(Your goal): Search the listing for the string "DOES". Copy every line that has it.

(Dataset entries):
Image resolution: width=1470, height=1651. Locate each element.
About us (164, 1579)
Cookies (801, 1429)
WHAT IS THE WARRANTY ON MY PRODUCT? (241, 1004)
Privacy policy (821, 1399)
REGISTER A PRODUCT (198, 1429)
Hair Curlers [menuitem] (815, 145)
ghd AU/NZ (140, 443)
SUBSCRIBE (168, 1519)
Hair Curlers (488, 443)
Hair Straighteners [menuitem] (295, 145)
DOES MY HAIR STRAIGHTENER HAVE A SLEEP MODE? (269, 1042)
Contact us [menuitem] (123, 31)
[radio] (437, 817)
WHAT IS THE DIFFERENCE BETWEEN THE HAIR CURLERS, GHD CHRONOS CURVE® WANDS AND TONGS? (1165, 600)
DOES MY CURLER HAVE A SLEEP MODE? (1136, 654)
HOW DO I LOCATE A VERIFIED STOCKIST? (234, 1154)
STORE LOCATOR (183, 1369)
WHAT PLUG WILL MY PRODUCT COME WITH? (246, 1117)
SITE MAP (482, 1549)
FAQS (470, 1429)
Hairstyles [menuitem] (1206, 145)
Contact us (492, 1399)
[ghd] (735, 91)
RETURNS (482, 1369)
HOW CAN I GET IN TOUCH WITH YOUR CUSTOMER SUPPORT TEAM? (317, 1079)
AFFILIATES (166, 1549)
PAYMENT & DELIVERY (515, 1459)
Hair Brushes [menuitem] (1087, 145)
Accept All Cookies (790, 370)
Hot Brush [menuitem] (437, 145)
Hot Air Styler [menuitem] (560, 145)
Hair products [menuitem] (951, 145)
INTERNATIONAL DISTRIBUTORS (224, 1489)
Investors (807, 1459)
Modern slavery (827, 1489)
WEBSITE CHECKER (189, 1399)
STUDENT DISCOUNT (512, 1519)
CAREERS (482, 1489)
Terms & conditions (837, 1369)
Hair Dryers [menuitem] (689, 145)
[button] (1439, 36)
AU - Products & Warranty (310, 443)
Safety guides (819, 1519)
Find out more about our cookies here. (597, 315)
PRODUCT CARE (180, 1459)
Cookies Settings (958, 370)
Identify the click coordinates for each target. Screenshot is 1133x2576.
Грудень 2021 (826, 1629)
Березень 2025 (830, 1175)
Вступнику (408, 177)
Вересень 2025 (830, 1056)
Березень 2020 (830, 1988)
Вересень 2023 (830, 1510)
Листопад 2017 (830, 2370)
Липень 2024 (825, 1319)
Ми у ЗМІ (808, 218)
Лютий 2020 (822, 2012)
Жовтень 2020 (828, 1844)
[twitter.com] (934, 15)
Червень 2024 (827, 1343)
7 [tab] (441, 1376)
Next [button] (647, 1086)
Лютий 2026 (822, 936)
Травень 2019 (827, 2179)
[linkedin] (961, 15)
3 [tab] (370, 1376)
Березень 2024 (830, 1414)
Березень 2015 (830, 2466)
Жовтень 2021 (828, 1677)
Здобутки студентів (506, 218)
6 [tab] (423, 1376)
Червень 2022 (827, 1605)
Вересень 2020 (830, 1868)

(Final answer):
DOES MY HAIR STRAIGHTENER HAVE A SLEEP MODE? (269, 1042)
DOES MY CURLER HAVE A SLEEP MODE? (1136, 654)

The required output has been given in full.